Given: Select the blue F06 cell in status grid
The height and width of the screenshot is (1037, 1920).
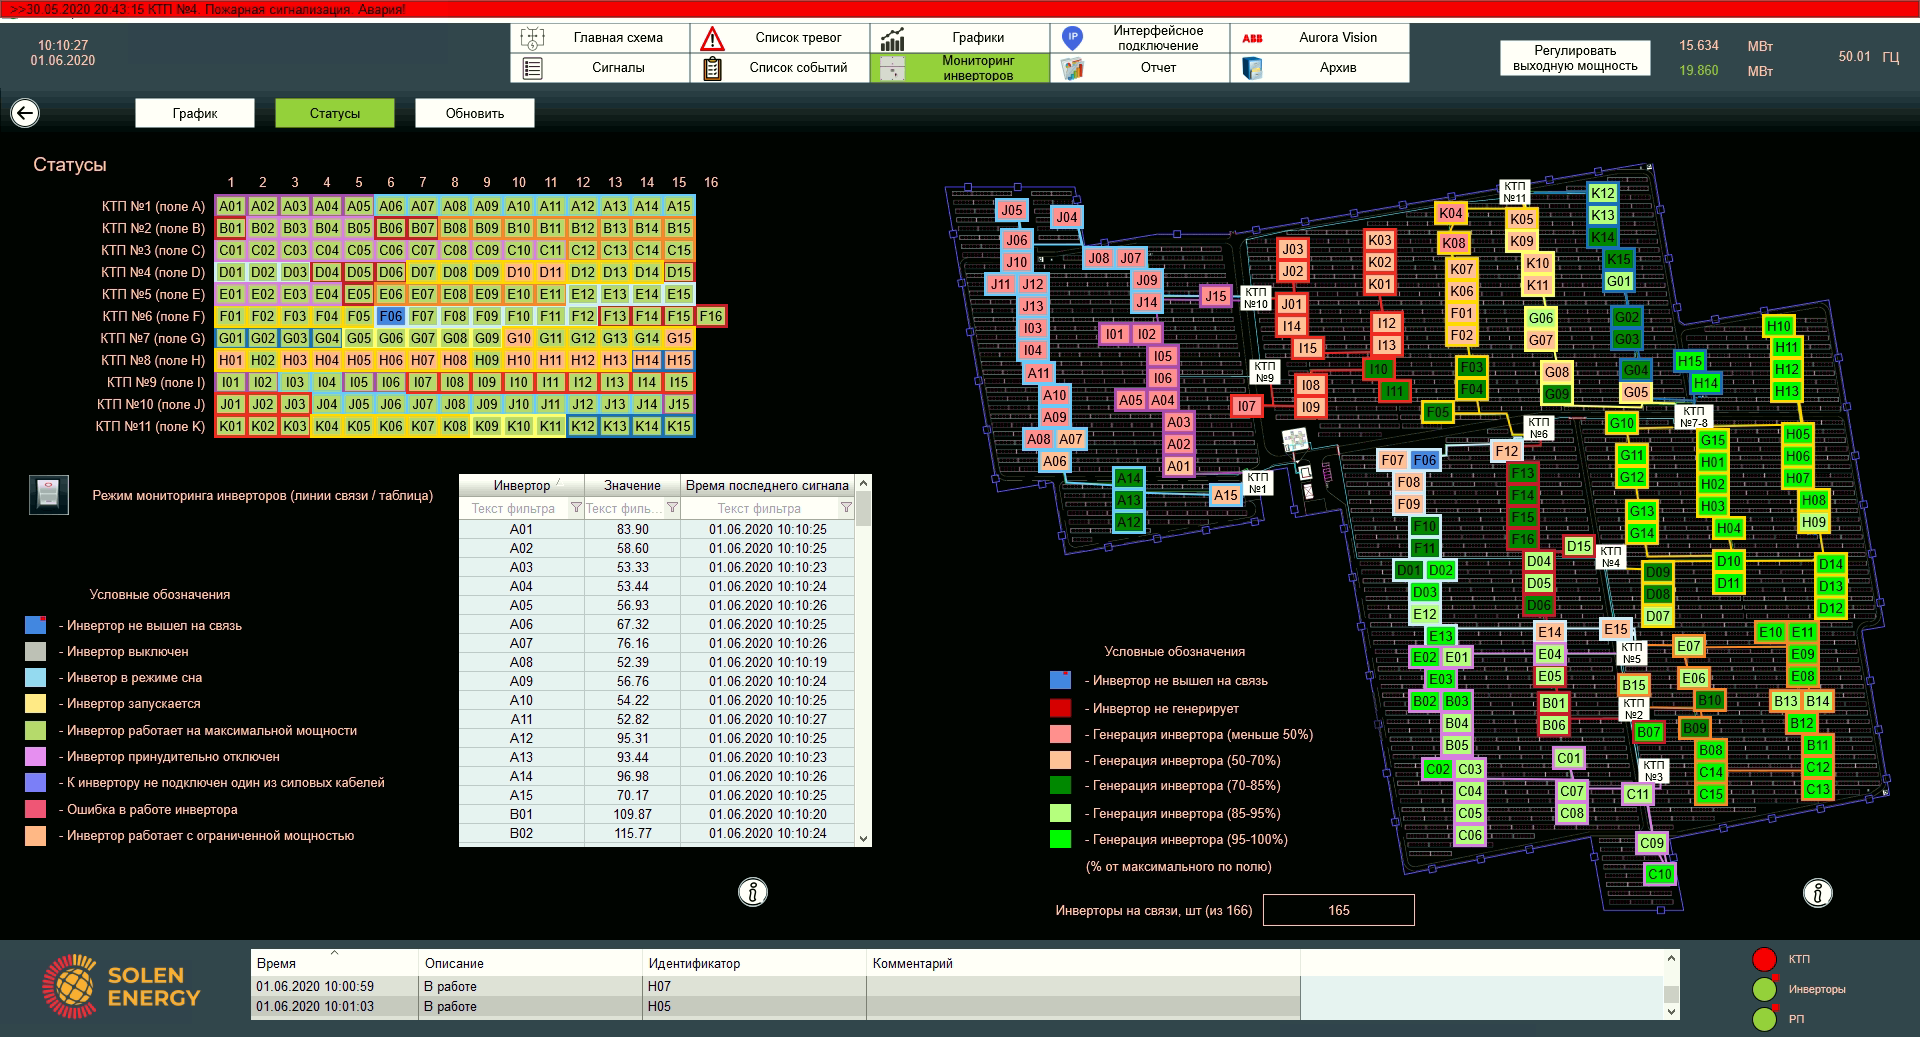Looking at the screenshot, I should 391,316.
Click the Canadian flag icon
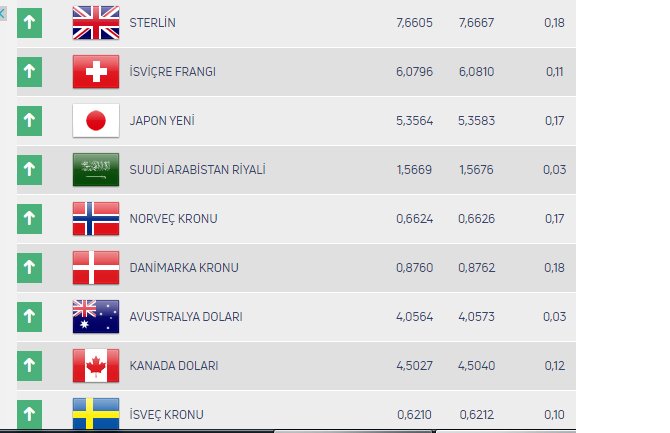 (x=96, y=365)
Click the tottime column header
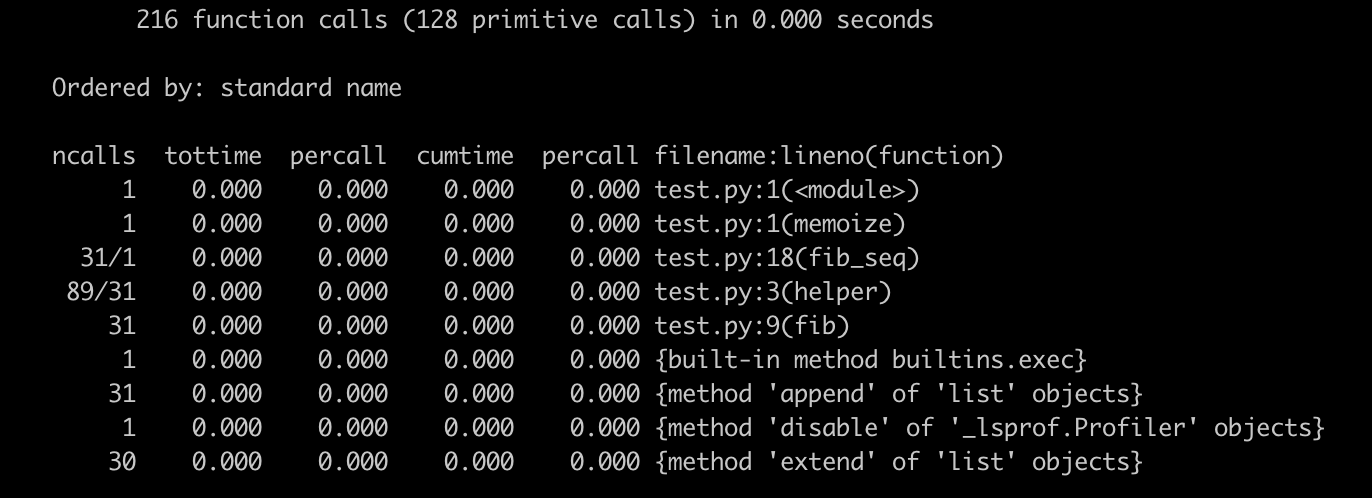This screenshot has width=1372, height=498. coord(213,156)
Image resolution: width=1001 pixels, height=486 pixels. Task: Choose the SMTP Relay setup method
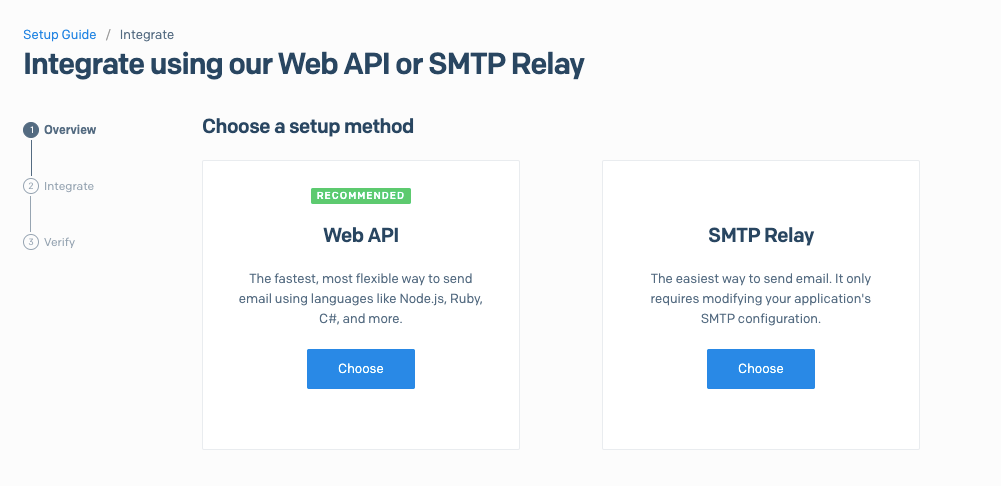pos(760,368)
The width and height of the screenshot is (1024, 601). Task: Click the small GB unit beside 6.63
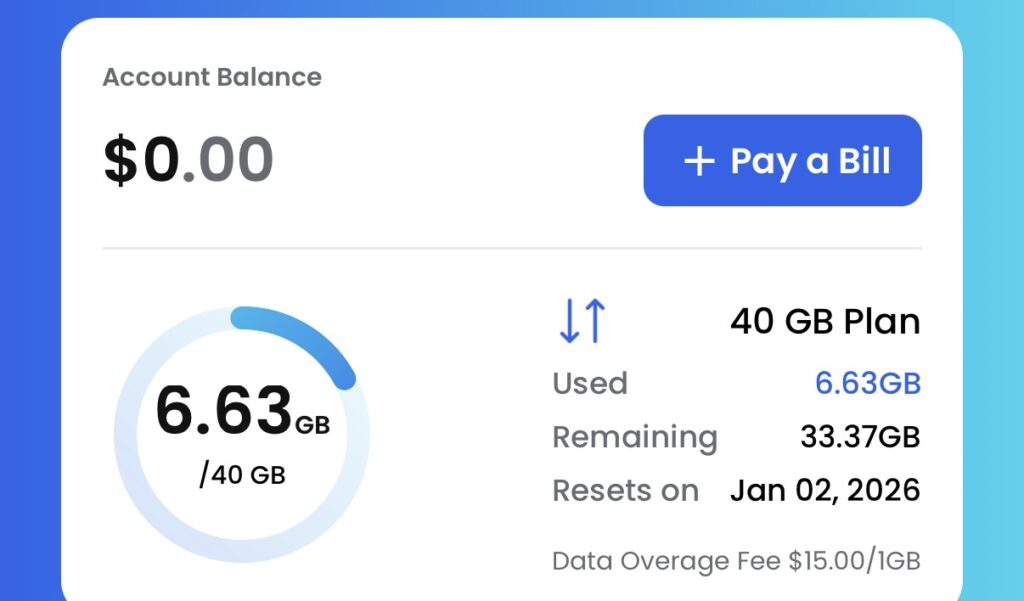(312, 424)
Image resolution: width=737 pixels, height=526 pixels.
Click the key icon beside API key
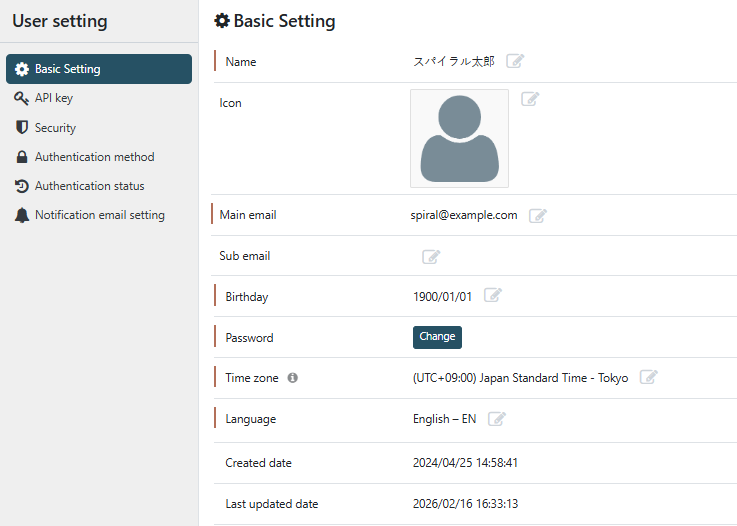22,98
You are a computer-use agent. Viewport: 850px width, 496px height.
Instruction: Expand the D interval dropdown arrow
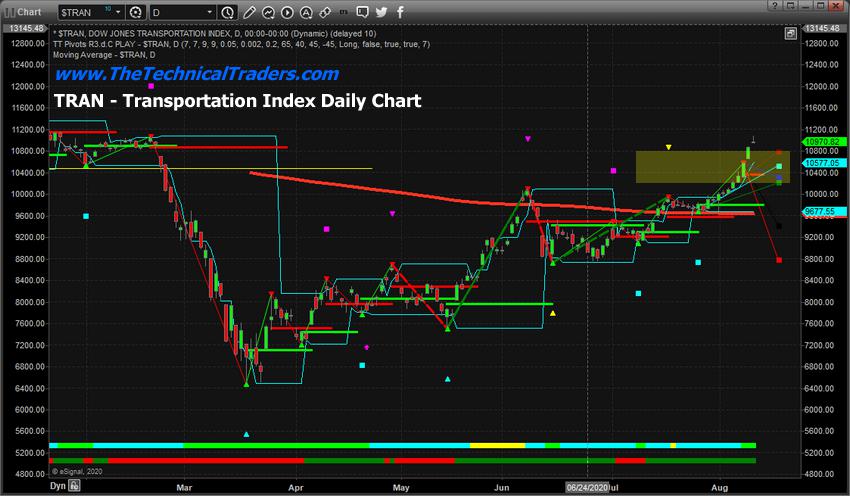(x=210, y=12)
::::::
# Exercise description
Your copy should hold exactly the lines from the one with "Instruction: Expand the" through the end of the records, both included, and no pictures.

# Answer
Instruction: Expand the D interval dropdown arrow
(x=210, y=12)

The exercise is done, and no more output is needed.